- Creating a copy and/or selling it. This is the act that some people refer to as “software piracy“. This is copyright infringement in most countries and is unlikely to be fair use or fair dealing if the work remains commercially available. In some countries the laws may allow the selling of a version modified for use by blind people, students (for non-educational product) or similar. Differences in legislation may also make the copyright void in some jurisdictions, but not the others.
- Creating a copy and giving it to someone else. This constitutes copyright infringement in most jurisdictions. It is not infringing under specific circumstances such as fair use and fair dealing.
- Creating a copy to serve as a backup. This is seen as a fundamental right of the software-buyer in some countries, e.g., Germany, Spain, Brazil and Philippines. It can be infringement, depending on the laws and the case law interpretations of those laws, currently undergoing changes in many countries. In the US, legal action was taken against companies which made backup copies while repairing computers (see MAI Systems Corp. v. Peak Computer, Inc. (1993)) and as a result, US law was changed so that making temporary backup copies of software while repairing computers is not copyright infringement.

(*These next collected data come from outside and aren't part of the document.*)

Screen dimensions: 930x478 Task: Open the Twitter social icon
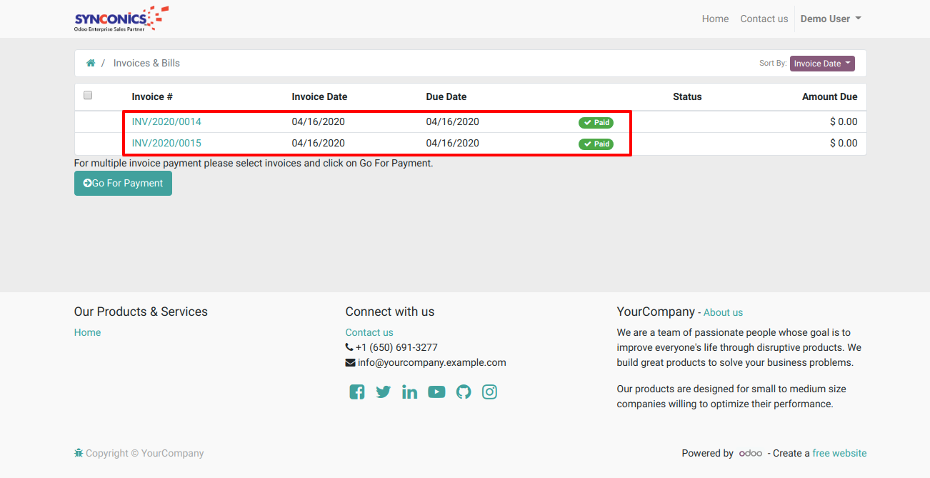pos(384,392)
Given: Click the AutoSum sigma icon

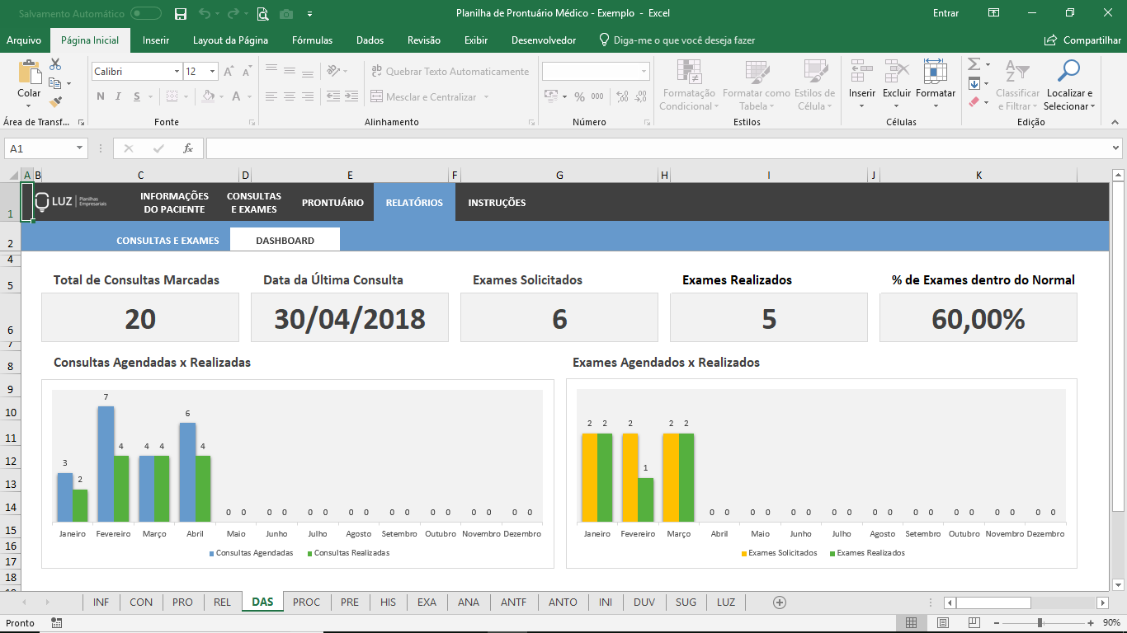Looking at the screenshot, I should click(974, 64).
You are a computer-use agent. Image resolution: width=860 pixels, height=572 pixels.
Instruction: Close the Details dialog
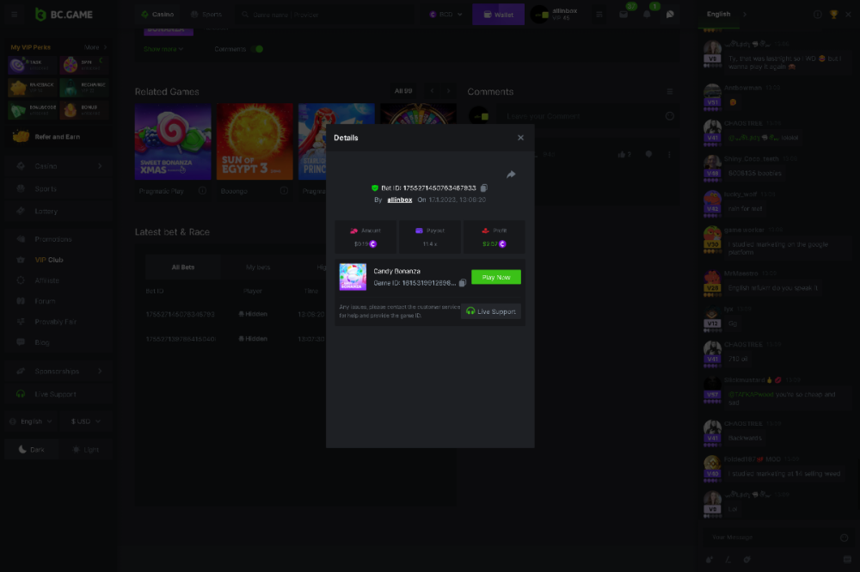point(520,138)
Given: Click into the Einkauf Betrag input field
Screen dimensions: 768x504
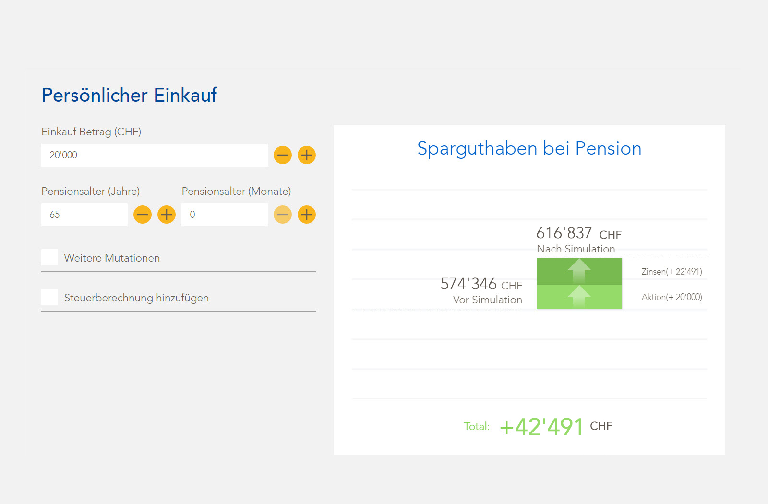Looking at the screenshot, I should pyautogui.click(x=155, y=155).
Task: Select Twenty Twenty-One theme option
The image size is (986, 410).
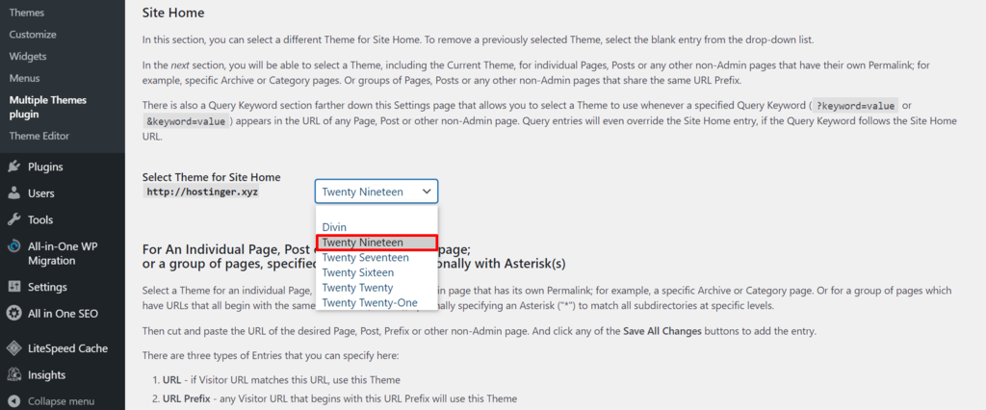Action: (370, 302)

- Renting the original software. Software licenses often try to restrict the usual right of a purchaser of a copyrighted work to let others borrow the work. In some jurisdictions the validity of such restrictions are disputed, but some require permission from the copyright holder to allow renting the software.
- Reselling the original software. Licenses often say that the buyer does not buy the software but instead pays for the right to use the software. In the US, the first-sale doctrine, Softman v. Adobe  and Novell, Inc. v. CPU Distrib., Inc. ruled that software sales are purchases, not licenses, and resale, including unbundling, is lawful regardless of a contractual prohibition. The reasoning in Softman v. Adobe suggests that resale of student licensed versions, provided they are accurately described as such, is also not infringing.
- Bulletin Board Sharing/Internet Piracy- Albacea et al (2005) states that this infringement occurs when System Operators share (by electronic transfer) copyrighted materials on bulletin boards or the internet for users to download.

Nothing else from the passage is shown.